Klara était une amie d’enfance de mon père, ils habitaient dans le même immeuble à Budapest dans leur jeunesse. À première vue, c’était une dame bourgeoise, mais avec une histoire terrible. L’hiver 1944, elle était à Budapest avec son premier mari dans une maison « étoilée ». Les nazis les ont fait sortir de l’immeuble avec tous les habitants du ghetto pour les fusiller. Arrivés au bord du Danube, ils ont commencé à tirer et ont tué son époux. Il faisait terriblement froid et les assassins ont commencé à en avoir assez. Ils ont ordonné aux restants de déguerpir, dont Klara. Ils étaient tous en chemise de nuit dans ce froid glacial et ont couru de toutes leurs forces pour s’échapper. C’est après la libération que Louis Robert l’a rencontrée lors d’un voyage à Budapest.
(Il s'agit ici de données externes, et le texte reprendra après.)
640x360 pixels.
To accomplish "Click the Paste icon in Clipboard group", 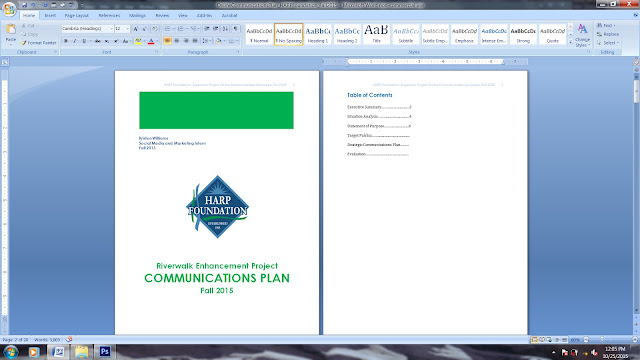I will (x=11, y=32).

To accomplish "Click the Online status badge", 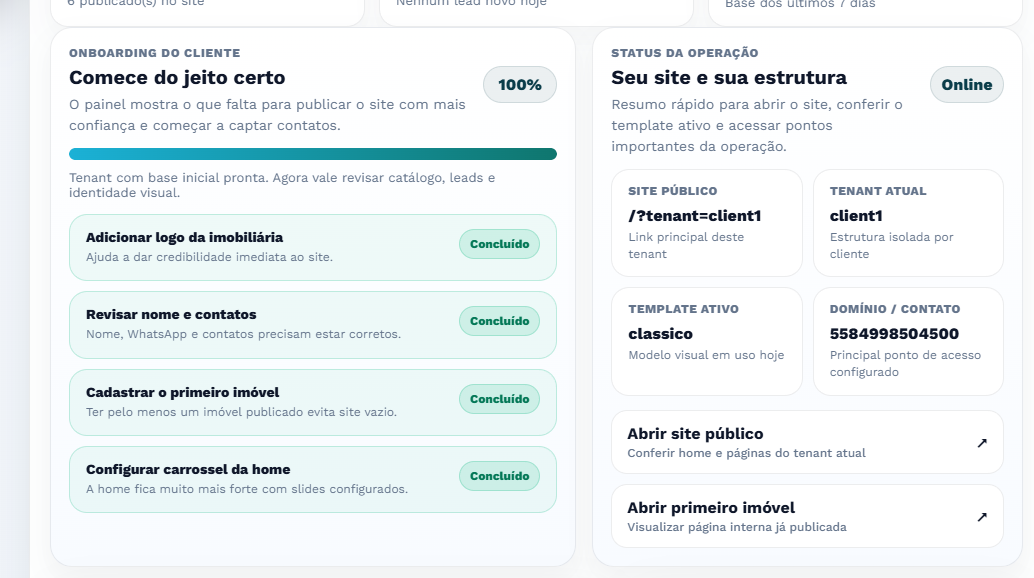I will tap(966, 85).
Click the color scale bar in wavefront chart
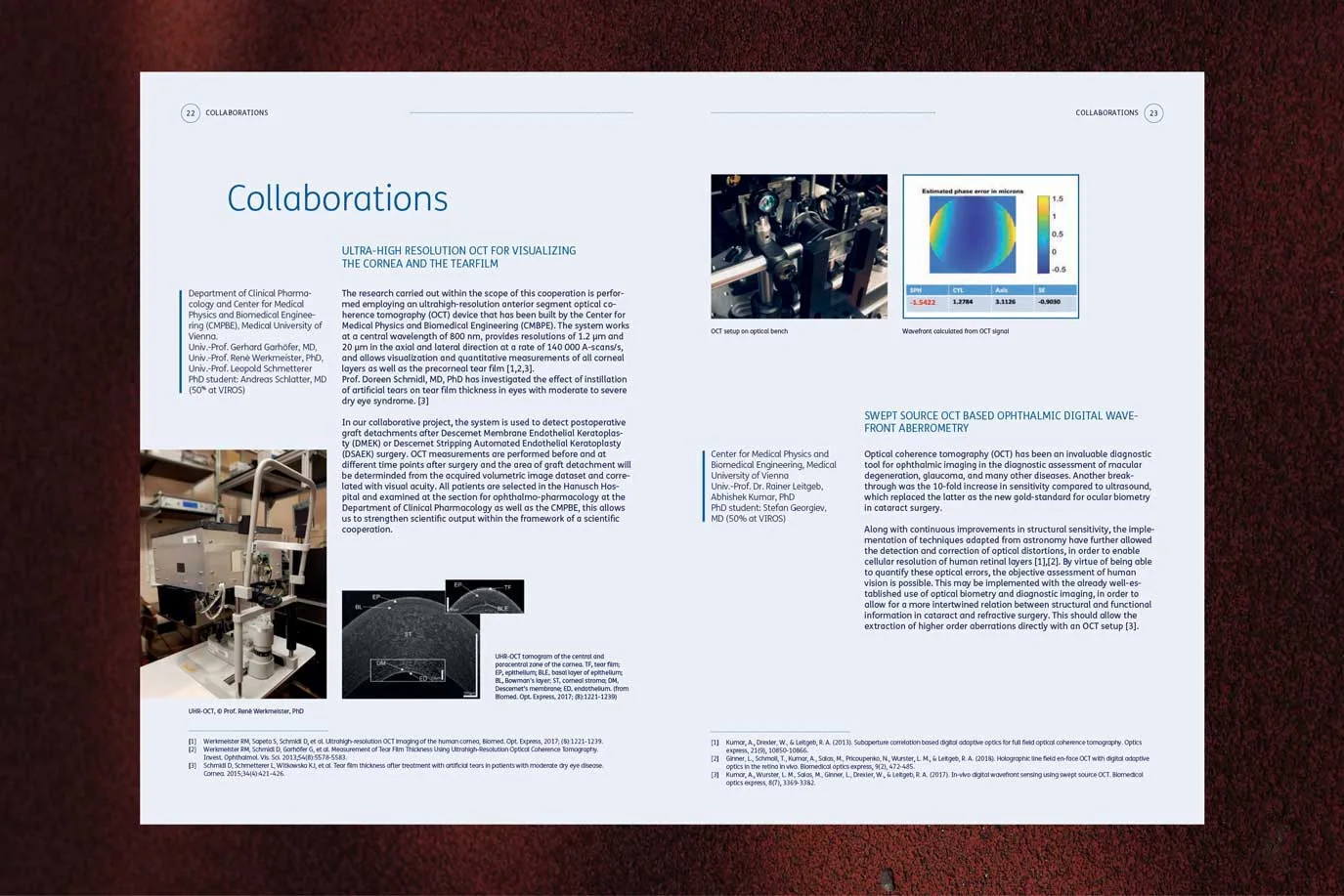 (1043, 235)
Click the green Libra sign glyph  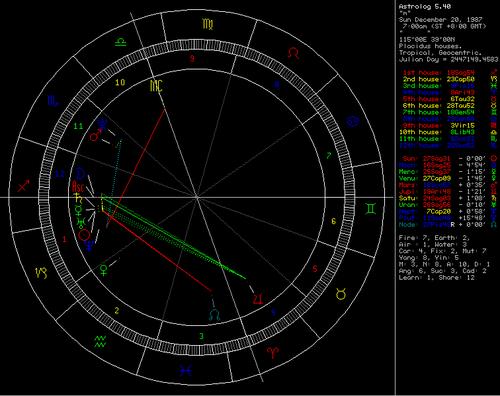(x=121, y=42)
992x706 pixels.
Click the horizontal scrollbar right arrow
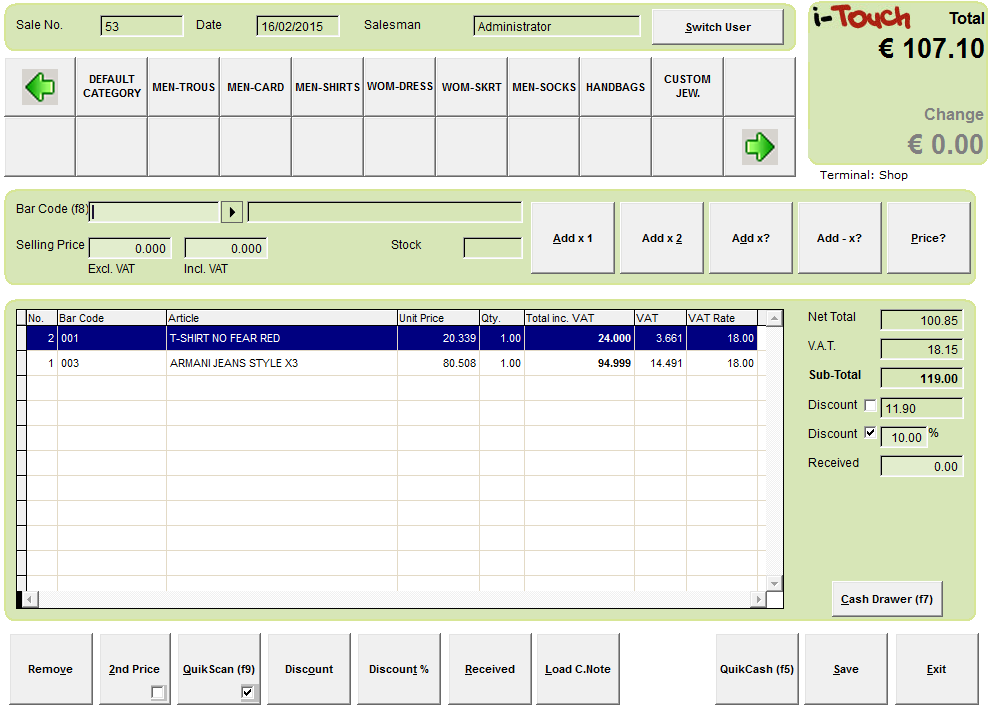click(x=759, y=599)
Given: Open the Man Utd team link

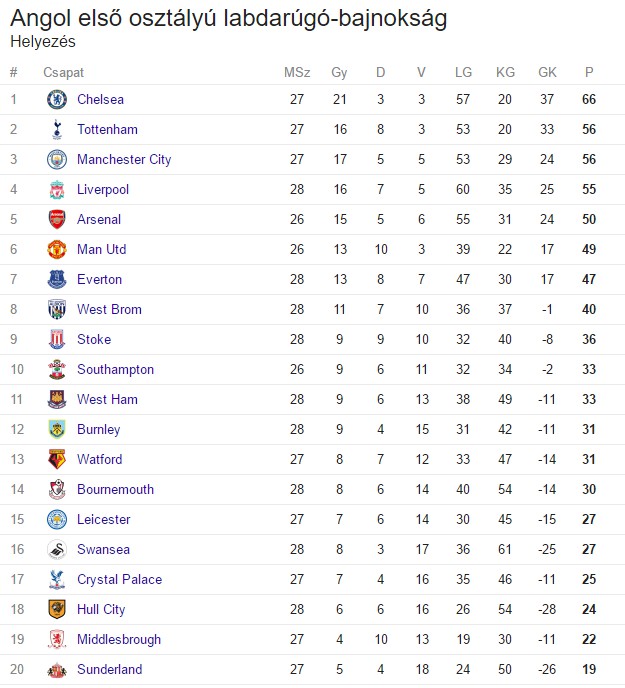Looking at the screenshot, I should (x=101, y=249).
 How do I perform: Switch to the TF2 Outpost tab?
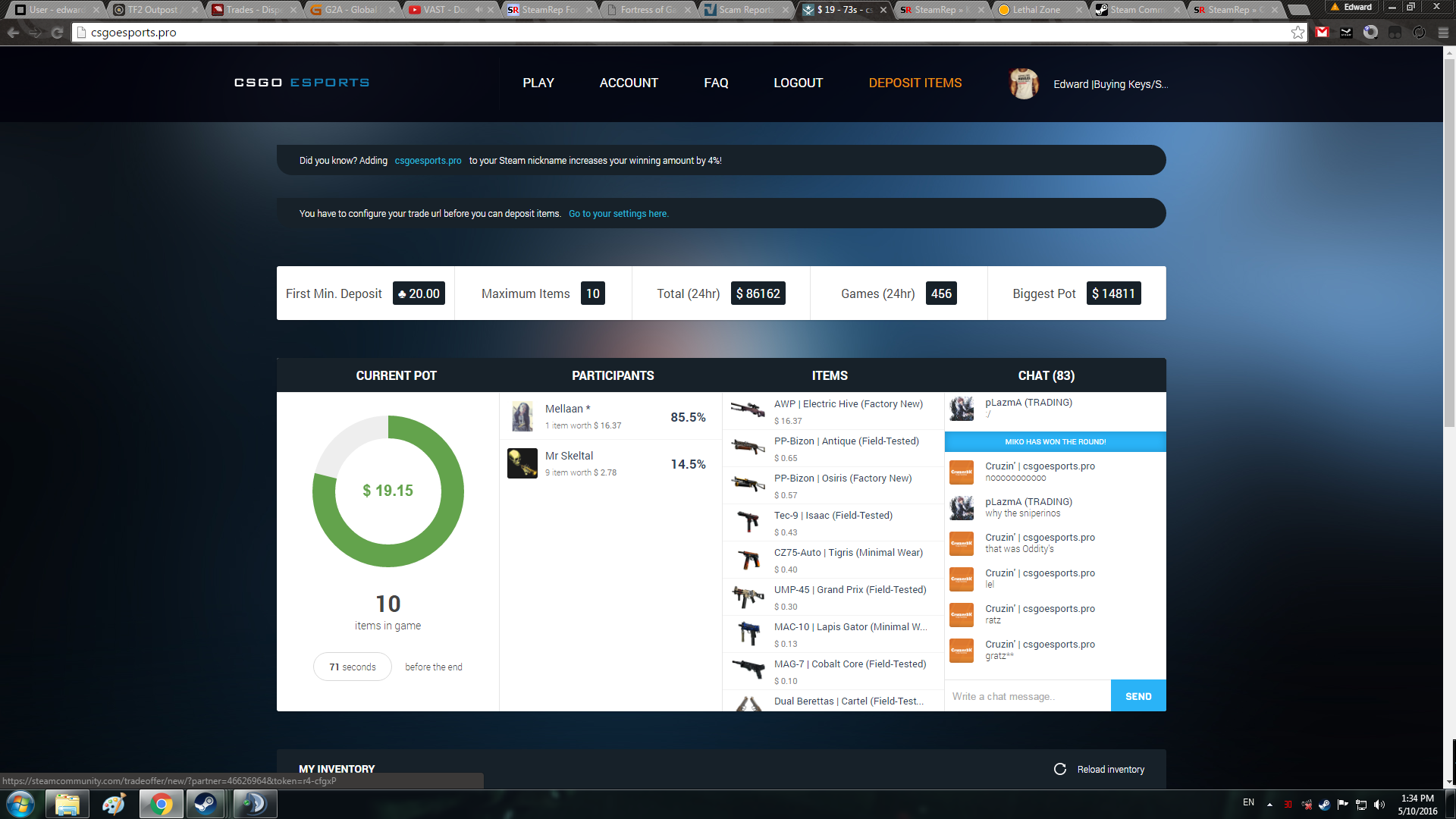(x=152, y=10)
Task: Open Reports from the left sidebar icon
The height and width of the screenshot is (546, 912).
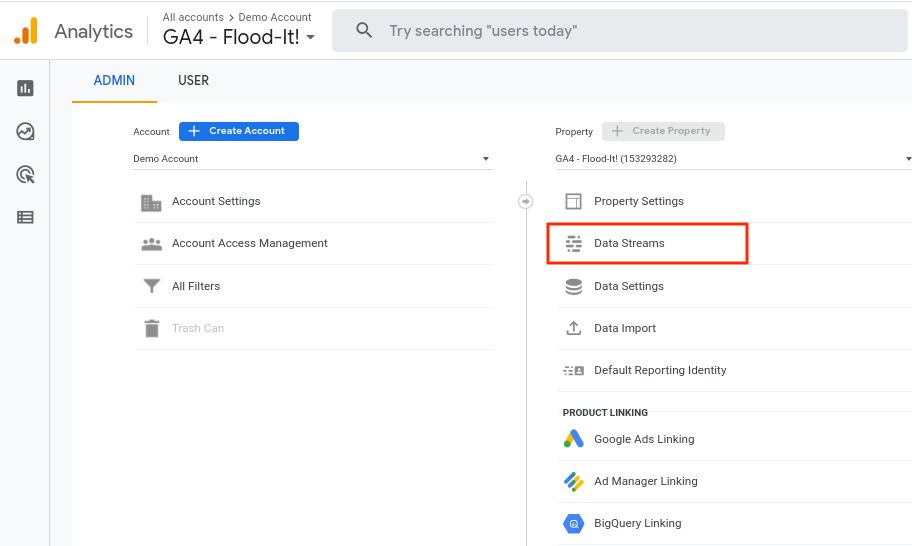Action: 25,88
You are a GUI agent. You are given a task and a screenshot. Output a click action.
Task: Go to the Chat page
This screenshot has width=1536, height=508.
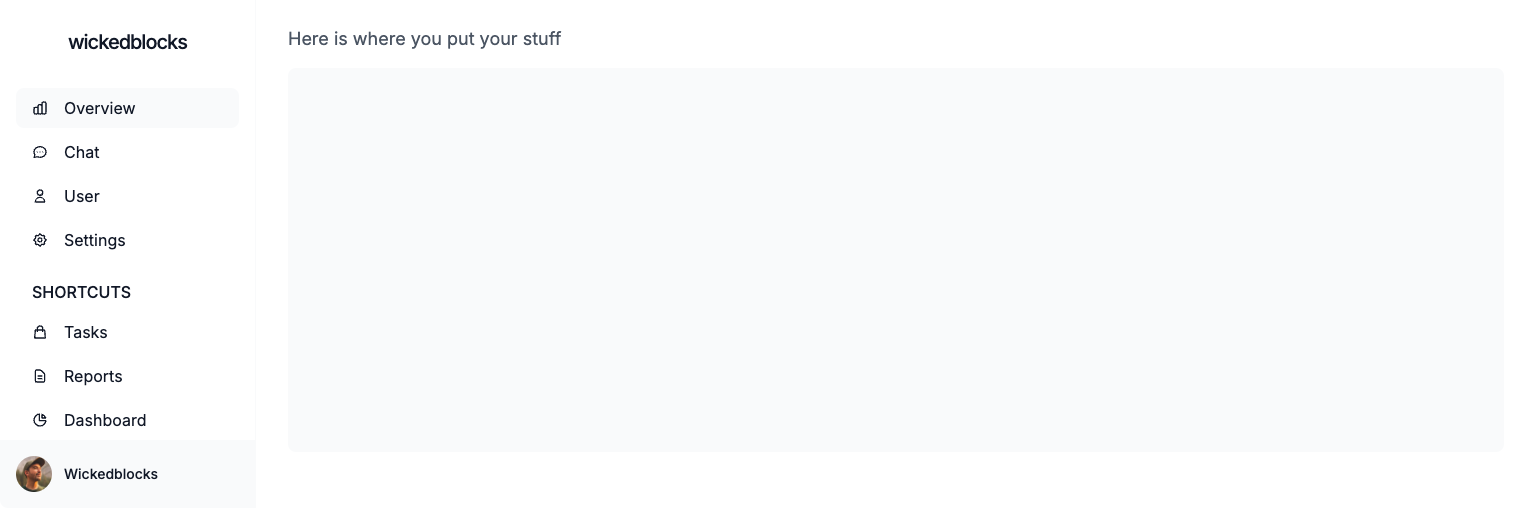click(127, 152)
En 1975, mon divorce était terminé. M. Robert m’a assistée pour gérer la séparation de biens. C’était extrêmement compliqué. Pour moi, c’était insurmontable et angoissant. On s’est rendu avec M. Robert chez le notaire à Pithiviers pour négocier. Auparavant, il avait dû superviser les comptes personnels et ceux de la SARL. Finalement, Aristide a réussi à ce que l’on ne m’accorde qu’une somme minimale de 10 000 Fr. Il reprenait les créances en oubliant celle de mon cousin Tony. Elle restait à ma charge. Ce n’était pas une réussite.

Recommencer

Restructurer

Au printemps 1976, nous sommes allés à New York pour que Noureddine rencontre mon père puisqu’il avait fait la connaissance de ma mère en 1975 à Paris et leur annoncer notre mariage. Mais voilà en arrivant, pas de père, il a disparu. On ne l’a pas rencontré. Lorsqu’en avril 1974 j’ai annoncé à mes parents que nous allions vivre ensemble, j’ai reçu une lettre recommandée de mon père qui me somme de renoncer à cette relation, sinon il ne voulait plus me voir. Et pendant cinq ans, je ne l’ai pas revu. C’était très douloureux et cette rupture a fait ombrage sur notre vie. Ma mère m’en a voulu, mais ne manifestait pas directement ses sentiments. Elle aurait préféré que j’assume seule la vie avec Stéphane, avec une liaison discrète avec Noureddine. Ma Grand-mère, qui était à New York aussi, nous a reçus très gentiment et s’est réjouie que ma vie soit plus heureuse.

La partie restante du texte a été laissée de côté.